Supplied passage:
══════

Skip to content

Fabio-RibeiroB/ablift

Repository files navigation

ablift

Python 3.11+ uv Ruff pre-commit

ablift is an agent-friendly CLI for A/B/n decisions.

Early release (alpha): this project is work in progress and not production-hardened yet.

It supports:

  • Bayesian conversion-rate decisions (Beta-Binomial)
  • Bayesian ARPU probability-to-win from aggregate revenue stats
  • Frequentist sequential decisions (O'Brien-Fleming alpha spending)
  • Multi-variant (A/B/n) comparisons against one control
  • Guardrail checks (latency, bounce rate, error rate, etc.)
  • SRM detection (sample ratio mismatch) for data quality
  • Structured JSON output for agents and automations
  • Markdown report generation for human review
  • CSV/XLSX ingestion with auto-detected column layout

Install

uv tool install .

This installs ablift as a normal CLI tool and exposes the ablift command on your PATH.

To work from the repo during development:

uv sync --group test

Then run commands through the repo-managed environment:

uv run ablift --help

If you want an editable install in an existing environment:

uv pip install -e .

Quickstart

Show available commands:

ablift --help
ablift analyze --help

Generate a JSON input template:

ablift example-input > input.json

Run a Bayesian analysis from JSON:

ablift analyze \
  --input input.json \
  --output output.json \
  --report report.md

Run the same workflow from a CSV file with inferred columns:

ablift analyze \
  --input examples/conversion_multivariant.csv \
  --output output.json \
  --report report.md

Run with an explicit Bayesian decision policy:

ablift analyze --input bayesian_input.csv

If you are developing from the repo, use the same commands prefixed with uv run:

uv run ablift analyze \
  --input input.json \
  --output output.json \
  --report report.md

Command summary

  • ablift analyze: analyze .json, .csv, .xlsx, or .xlsm input
  • ablift duration: estimate runtime needed for a test
  • ablift doctor: verify the environment and required dependencies
  • ablift example-input: print a starter JSON payload

Choosing the metric model

Use primary_metric: "conversion_rate" when each row represents:

  • a denominator count
  • a success count
  • successes that cannot exceed the denominator

Examples that fit this model:

  • sessions and click-through sessions
  • users and purchasers
  • emails delivered and openers
  • visits and visits with at least one signup

Use primary_metric: "arpu" when you have aggregate revenue statistics per variant:

  • visitors
  • conversions
  • revenue_sum
  • revenue_sum_squares

If your metric can happen multiple times per unit and the count can exceed the denominator, it is not a fit for the current conversion_rate model. For example:

  • visits and total clicks across all visits
  • users and page views
  • sessions and multiple add-to-cart events

In those cases, either:

  • redefine the outcome as binary per unit, such as "visit with at least one click"

══════

Data records:
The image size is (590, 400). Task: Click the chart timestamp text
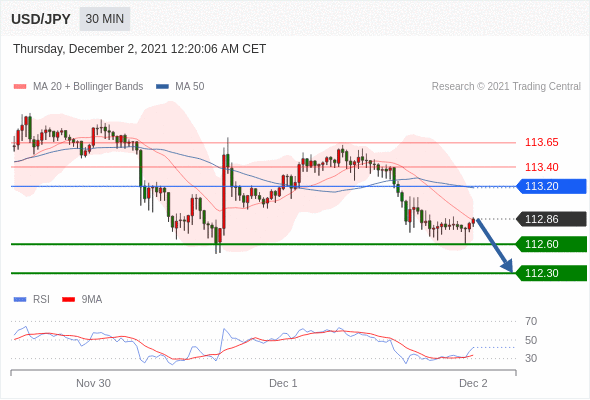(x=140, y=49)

══════

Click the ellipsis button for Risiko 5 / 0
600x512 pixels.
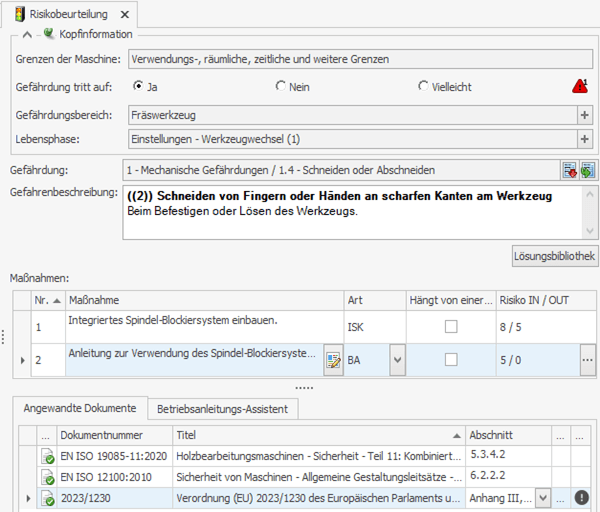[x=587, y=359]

══════

Work to do:
1. Print the part of the ablift README from "Python 3.11+ uv" up to and including "error rate, etc.)".
2. Answer each question from the ablift README.
(a) What release stage is the project in?
(b) Which command verifies the environment and required dependencies?
(c) Which aggregate revenue statistics per variant does the "arpu" metric use?

Final results:
1.
Python 3.11+ uv Ruff pre-commit

ablift is an agent-friendly CLI for A/B/n decisions.

Early release (alpha): this project is work in progress and not production-hardened yet.

It supports:

  • Bayesian conversion-rate decisions (Beta-Binomial)
  • Bayesian ARPU probability-to-win from aggregate revenue stats
  • Frequentist sequential decisions (O'Brien-Fleming alpha spending)
  • Multi-variant (A/B/n) comparisons against one control
  • Guardrail checks (latency, bounce rate, error rate, etc.)

2.
(a) Early release (alpha)
(b) ablift doctor
(c) visitors, conversions, revenue_sum, and revenue_sum_squares